## Work instruction
Only what runs from the line with "The image size is (966, 544)." to the final line of the records below should be given again, word for word.

## Dataset entries
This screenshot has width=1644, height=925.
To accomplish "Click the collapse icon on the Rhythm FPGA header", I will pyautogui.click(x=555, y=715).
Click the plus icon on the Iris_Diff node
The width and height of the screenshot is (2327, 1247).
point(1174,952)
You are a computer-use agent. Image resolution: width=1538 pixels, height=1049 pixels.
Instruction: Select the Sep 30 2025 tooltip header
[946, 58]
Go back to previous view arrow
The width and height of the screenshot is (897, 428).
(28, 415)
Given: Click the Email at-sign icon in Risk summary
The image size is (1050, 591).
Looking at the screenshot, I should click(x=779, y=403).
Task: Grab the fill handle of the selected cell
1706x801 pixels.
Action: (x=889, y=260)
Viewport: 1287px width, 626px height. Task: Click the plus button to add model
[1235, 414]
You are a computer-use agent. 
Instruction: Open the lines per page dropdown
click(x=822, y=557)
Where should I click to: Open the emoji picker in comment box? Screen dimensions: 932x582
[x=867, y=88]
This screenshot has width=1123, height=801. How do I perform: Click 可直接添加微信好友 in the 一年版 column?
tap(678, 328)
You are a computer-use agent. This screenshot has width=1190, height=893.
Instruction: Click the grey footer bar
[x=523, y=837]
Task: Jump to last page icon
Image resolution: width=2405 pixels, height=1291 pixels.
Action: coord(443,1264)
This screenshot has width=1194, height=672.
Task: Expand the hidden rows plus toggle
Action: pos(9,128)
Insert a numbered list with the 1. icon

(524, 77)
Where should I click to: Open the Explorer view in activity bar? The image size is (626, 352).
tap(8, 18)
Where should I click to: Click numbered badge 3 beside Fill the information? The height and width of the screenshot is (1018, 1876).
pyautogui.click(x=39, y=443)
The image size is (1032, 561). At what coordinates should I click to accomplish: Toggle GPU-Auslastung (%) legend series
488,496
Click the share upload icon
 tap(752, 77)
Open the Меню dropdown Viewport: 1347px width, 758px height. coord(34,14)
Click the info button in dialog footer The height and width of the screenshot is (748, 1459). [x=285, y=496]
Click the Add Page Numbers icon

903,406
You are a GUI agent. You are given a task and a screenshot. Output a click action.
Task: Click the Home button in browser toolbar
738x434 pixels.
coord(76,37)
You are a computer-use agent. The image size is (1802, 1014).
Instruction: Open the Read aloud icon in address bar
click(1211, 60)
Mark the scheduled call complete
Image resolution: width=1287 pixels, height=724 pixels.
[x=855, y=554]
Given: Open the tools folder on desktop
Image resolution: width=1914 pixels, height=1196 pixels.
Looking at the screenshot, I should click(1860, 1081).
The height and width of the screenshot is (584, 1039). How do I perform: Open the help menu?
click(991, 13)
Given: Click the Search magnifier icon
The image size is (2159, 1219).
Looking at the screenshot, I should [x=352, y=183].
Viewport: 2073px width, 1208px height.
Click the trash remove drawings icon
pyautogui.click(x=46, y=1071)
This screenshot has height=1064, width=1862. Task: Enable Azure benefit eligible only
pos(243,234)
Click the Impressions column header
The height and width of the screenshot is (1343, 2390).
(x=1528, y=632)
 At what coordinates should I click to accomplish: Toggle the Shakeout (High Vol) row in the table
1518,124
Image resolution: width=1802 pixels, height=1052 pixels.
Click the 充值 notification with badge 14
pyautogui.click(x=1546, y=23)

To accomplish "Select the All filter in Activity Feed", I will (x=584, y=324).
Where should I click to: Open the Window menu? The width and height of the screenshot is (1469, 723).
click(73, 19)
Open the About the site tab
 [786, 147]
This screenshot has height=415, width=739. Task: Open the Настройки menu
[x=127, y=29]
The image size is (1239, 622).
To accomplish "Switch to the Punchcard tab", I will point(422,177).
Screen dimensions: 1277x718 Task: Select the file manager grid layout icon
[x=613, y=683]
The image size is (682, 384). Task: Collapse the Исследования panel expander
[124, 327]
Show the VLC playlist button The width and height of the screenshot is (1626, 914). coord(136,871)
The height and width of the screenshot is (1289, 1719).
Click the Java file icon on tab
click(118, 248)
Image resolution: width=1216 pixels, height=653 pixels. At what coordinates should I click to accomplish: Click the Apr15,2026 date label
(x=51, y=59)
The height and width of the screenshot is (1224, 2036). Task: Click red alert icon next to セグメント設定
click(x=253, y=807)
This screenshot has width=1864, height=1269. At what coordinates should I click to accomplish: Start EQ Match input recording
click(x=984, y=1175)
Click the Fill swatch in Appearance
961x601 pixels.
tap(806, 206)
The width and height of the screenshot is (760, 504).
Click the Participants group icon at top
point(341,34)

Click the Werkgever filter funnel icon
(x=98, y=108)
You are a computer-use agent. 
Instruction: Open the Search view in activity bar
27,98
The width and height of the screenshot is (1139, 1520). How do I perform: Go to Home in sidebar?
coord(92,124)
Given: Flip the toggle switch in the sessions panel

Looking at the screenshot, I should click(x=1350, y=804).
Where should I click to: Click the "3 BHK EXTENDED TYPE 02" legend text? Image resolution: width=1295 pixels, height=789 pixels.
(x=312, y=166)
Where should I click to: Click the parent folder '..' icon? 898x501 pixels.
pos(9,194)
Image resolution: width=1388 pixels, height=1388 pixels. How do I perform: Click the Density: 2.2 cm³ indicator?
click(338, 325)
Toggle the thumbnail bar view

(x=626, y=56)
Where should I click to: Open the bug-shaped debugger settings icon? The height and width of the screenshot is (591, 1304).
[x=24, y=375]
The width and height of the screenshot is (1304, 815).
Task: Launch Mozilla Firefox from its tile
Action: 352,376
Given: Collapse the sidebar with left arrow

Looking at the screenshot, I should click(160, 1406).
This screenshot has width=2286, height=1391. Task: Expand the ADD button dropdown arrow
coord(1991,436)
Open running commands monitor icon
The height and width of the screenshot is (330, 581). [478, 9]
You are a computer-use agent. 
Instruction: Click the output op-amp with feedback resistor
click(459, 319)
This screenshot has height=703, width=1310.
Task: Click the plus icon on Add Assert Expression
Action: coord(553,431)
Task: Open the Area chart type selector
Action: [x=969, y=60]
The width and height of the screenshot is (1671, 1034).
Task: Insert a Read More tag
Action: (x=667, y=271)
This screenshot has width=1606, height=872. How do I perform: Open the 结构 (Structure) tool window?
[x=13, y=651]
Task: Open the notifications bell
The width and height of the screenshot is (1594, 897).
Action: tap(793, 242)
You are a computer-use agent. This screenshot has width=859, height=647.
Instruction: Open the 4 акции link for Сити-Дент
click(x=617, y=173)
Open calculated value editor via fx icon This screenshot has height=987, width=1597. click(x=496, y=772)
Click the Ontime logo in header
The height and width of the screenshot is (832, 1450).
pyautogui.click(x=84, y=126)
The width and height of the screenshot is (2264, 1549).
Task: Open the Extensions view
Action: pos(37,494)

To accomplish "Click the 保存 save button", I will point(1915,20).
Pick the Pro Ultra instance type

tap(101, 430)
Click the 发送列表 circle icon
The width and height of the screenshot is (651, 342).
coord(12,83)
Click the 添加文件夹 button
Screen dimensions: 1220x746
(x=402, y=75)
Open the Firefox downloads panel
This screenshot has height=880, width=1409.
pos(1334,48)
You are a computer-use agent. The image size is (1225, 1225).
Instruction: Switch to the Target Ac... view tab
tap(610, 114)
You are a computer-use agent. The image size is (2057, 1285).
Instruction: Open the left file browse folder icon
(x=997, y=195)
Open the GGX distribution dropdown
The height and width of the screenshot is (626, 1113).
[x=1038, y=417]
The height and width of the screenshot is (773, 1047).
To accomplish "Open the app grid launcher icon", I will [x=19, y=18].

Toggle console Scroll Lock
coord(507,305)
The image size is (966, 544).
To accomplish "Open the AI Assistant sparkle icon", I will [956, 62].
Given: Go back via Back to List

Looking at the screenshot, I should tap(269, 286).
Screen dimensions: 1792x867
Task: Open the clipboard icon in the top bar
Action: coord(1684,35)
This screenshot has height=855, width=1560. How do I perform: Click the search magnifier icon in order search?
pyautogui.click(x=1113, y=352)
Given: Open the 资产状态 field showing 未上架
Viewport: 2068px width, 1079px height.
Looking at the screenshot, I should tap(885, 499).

## Result
The image size is (966, 544).
To accomplish "Open the AI Assistant sparkle icon", I will [956, 62].
Given: Go back via Back to List

Looking at the screenshot, I should tap(269, 286).
Screen dimensions: 1792x867
Task: Open the clipboard icon in the top bar
Action: coord(1684,35)
This screenshot has height=855, width=1560. How do I perform: Click the search magnifier icon in order search?
pyautogui.click(x=1113, y=352)
Given: Open the 资产状态 field showing 未上架
Viewport: 2068px width, 1079px height.
Looking at the screenshot, I should tap(885, 499).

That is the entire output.